Prior to the workshop we were asked to take a survey. In particular -- a pre-assessment focus survey.
You answer a few questions by selecting a score between 1 to 5 and after that you get a PDF file with a Time Matrix diagram that demonstrates how much of your time you spend in:
- Important and urgent tasks
- Important and not urgent tasks
- Not important yet urgent tasks
- Not important and not urgent tasks
Basically -- you'd want to spend as much of your time in #2 because it means that you're doing important things (and you get to say what important means to you) but you're probably doing a good job planning ahead because you are not spending much time in #1 (although it is probably inevitable to spend some of your time there. You definitely don't want to spent much of your time in #3 because it means that you're spending time feeling that you're doing urgent things which are not important. #4 should get the least of your time.
The first thing that strikes me is that if you take the survey twice, with a few days between the first and the second time you take them -- you get better scores. Note that I took the time management course only a few hours later on November 15th:
When taking the survey on November 12th 2007 I scored:
But when I took it on November 15th 2007 I scored:
There are several things to learn from this:
- I got better (why? perhaps only by being more aware of the consequences I probably answered slightly different -- or I just got up with a different mood?!)
- The scored, regardless of the day I took them DO NOT TALLY UP TO 100%!!!

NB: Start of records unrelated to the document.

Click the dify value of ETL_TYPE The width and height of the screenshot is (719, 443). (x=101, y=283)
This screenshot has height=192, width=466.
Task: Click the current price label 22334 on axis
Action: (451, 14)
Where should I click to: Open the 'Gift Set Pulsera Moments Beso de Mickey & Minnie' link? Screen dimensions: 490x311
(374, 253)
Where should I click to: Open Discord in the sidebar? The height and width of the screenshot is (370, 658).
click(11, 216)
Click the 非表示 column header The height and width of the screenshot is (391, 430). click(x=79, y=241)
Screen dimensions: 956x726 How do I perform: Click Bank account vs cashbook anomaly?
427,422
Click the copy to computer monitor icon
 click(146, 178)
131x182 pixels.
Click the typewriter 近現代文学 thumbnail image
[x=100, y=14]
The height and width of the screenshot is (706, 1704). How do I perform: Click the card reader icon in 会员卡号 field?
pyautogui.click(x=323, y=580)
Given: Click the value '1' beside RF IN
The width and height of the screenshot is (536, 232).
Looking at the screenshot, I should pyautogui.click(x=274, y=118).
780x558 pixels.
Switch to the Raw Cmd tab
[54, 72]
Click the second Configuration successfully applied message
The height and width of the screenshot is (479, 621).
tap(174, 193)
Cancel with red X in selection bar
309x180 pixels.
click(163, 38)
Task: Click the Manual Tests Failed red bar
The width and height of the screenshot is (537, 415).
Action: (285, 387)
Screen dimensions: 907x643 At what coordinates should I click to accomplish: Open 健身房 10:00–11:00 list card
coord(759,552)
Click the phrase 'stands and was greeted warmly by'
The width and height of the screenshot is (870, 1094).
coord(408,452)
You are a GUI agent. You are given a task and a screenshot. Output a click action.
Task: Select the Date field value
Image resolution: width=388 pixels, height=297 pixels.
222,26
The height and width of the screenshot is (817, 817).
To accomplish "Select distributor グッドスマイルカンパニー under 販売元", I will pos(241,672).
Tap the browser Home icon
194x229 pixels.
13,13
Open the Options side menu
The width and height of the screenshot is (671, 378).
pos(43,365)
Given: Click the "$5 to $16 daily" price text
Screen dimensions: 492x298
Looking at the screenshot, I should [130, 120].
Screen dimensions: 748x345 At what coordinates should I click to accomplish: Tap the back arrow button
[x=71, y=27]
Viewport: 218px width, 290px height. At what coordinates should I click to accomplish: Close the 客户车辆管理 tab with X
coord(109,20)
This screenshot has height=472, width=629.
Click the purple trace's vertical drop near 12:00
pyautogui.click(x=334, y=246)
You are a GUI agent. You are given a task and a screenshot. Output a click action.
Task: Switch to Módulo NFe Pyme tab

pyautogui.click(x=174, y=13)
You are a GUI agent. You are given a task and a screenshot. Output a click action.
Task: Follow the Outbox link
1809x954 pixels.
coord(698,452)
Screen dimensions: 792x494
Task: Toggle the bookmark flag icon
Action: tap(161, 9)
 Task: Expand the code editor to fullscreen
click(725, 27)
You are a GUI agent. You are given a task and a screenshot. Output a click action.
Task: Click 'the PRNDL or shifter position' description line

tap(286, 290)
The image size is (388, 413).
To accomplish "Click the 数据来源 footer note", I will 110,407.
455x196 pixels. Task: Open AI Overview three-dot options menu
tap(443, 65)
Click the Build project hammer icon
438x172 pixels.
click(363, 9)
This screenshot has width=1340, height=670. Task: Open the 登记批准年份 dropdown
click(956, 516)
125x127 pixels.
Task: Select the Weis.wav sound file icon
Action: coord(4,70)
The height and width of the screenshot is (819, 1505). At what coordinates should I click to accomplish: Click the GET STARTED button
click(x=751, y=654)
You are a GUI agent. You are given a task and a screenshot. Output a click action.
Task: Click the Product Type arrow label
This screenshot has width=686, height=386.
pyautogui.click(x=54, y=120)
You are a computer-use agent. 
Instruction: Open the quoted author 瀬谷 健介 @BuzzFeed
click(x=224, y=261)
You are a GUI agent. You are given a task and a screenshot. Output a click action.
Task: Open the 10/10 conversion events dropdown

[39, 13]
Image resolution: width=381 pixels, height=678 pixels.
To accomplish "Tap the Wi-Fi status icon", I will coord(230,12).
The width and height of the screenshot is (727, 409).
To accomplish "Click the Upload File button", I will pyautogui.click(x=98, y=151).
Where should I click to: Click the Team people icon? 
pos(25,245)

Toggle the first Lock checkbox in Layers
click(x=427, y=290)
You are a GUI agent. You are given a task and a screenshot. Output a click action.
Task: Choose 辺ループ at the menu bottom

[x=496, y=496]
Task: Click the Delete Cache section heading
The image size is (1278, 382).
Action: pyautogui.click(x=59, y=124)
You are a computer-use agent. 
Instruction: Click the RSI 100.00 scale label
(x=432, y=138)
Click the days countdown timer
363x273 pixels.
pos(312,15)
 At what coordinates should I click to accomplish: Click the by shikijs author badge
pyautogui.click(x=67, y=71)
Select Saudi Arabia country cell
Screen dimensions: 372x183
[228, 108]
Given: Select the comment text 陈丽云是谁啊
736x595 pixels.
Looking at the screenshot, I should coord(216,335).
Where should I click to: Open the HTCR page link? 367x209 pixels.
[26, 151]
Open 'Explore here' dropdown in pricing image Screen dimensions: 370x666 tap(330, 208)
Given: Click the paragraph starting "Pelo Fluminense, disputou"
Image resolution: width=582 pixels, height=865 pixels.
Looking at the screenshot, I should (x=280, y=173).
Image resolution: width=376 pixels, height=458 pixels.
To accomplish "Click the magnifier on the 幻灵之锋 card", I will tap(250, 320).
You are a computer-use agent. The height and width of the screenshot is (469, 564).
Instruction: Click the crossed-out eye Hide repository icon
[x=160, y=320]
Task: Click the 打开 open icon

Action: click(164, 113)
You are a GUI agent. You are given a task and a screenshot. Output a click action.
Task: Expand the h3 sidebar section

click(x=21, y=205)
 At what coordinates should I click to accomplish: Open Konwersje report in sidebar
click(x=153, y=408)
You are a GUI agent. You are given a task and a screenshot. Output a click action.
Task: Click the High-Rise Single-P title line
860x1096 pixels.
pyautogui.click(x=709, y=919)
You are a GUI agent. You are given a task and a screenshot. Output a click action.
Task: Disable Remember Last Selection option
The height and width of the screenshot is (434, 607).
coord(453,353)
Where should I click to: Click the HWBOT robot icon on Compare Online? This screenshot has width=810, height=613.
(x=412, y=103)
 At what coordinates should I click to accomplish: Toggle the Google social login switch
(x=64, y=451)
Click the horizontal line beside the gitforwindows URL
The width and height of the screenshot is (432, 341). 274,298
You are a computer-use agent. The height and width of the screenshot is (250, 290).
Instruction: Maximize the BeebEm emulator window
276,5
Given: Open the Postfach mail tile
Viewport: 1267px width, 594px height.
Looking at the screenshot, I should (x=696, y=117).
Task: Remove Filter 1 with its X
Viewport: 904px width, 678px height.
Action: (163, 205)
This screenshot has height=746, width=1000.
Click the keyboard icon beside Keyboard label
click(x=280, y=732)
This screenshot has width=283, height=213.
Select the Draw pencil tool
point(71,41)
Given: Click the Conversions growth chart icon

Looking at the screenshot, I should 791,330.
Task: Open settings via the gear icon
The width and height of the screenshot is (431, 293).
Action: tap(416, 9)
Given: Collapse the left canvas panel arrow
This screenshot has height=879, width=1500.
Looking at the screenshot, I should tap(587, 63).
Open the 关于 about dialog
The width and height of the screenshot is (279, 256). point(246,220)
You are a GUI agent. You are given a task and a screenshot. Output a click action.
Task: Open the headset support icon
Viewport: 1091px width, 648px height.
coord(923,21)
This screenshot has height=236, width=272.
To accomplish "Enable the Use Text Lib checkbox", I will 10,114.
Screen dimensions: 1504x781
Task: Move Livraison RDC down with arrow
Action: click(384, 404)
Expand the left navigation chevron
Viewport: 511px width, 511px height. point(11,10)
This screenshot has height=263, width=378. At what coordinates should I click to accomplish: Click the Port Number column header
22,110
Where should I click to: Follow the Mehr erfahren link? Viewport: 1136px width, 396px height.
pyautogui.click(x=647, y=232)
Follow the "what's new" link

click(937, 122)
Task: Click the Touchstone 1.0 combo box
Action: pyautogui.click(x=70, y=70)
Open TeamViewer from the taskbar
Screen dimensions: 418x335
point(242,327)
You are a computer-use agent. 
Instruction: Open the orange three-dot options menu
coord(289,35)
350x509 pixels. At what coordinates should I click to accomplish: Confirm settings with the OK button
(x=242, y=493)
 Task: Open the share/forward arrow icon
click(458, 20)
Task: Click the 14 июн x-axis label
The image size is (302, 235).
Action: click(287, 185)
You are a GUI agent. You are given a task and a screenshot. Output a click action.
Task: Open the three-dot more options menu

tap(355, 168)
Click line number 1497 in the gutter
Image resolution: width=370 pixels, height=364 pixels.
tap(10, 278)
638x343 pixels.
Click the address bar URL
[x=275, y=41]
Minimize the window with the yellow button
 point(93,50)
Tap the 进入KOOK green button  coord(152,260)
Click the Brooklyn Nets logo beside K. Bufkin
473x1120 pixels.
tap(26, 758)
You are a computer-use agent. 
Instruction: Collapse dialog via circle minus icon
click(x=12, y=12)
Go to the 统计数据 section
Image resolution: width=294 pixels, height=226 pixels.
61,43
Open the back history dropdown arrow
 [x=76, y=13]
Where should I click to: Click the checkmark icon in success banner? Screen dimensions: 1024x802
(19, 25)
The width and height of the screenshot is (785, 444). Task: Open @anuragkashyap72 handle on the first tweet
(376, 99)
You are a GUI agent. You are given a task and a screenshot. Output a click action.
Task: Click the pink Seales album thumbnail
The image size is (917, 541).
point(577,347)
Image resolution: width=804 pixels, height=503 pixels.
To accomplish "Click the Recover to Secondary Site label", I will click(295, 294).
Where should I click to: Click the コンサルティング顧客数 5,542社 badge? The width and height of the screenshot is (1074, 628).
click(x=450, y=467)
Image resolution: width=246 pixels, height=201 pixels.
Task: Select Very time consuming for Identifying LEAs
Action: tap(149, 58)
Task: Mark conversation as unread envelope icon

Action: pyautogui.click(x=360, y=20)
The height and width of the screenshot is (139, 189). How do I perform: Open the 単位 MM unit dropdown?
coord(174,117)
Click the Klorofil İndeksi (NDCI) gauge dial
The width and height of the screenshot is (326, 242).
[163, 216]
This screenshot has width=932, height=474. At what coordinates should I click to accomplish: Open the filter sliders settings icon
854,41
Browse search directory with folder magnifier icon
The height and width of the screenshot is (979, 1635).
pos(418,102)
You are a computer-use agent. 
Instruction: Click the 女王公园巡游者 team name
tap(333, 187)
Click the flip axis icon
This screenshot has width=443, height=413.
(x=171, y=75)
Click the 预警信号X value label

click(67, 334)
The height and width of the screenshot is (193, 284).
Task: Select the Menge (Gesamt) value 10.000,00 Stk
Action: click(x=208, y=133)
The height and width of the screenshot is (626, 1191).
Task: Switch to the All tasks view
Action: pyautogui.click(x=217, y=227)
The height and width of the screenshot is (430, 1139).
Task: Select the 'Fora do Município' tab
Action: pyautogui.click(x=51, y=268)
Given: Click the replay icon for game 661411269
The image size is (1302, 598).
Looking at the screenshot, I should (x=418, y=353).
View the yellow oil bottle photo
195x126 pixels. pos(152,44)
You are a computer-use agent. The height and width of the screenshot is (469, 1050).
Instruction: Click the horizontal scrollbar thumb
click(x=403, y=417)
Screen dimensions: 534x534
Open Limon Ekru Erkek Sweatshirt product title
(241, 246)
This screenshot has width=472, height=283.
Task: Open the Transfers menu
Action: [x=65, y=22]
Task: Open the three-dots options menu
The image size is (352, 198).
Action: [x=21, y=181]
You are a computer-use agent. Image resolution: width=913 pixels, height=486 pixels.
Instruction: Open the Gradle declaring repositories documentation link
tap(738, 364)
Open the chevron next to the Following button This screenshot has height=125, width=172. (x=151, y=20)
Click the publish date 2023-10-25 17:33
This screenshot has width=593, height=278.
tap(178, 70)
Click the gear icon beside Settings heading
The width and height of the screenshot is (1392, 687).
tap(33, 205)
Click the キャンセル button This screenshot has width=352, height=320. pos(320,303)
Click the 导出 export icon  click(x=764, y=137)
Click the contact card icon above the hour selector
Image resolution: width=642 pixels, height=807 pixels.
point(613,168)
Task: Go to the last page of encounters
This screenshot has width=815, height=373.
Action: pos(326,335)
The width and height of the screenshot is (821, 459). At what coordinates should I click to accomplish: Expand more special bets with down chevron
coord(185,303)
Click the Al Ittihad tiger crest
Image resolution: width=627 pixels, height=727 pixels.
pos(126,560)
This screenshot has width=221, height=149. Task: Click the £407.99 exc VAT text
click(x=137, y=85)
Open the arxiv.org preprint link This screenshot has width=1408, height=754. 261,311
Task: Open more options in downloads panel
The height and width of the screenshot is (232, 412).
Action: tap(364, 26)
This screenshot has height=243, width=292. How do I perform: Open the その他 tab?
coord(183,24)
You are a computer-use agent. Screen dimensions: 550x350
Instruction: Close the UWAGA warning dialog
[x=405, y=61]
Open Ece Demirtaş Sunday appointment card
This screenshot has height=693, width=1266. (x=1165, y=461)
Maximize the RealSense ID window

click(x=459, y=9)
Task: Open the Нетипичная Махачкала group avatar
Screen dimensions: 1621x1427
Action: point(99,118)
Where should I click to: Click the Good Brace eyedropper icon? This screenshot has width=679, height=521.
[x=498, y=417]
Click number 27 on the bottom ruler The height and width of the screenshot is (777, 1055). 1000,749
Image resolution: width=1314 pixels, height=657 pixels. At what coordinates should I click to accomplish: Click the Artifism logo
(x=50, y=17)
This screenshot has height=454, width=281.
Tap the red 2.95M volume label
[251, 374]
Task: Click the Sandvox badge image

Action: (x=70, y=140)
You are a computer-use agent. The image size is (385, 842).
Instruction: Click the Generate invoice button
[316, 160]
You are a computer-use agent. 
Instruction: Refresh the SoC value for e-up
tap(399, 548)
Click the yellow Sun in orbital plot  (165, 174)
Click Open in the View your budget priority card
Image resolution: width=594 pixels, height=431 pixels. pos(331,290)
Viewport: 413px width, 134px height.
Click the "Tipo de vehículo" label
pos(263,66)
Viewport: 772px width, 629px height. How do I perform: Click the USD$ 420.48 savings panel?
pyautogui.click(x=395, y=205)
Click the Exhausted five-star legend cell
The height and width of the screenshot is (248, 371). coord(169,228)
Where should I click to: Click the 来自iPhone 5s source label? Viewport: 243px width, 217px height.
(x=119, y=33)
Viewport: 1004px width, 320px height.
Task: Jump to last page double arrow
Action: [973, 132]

The total score for the second time is: 37%+46%+13%+7%=103%.
It is amazing how this escaped Franklin Covey -- apparently I have magically got an extra 3% of my time with just spending a few minutes on a survey. WOW!
Sarcasm aside, I suppose that the developer(s) who implemented the conversion of scores to a graph was not seeing the bigger picture and ignored the fractions and rounded them up without making sure that the total scores 100%.
This reminds me of a challenge that Mark Jason Dominus proposed on his weekly Perl challenge called Perl Quiz of the Week. In that quiz the challenge was to make sure that scored add up to 100% even if it requires some "munging" of the data.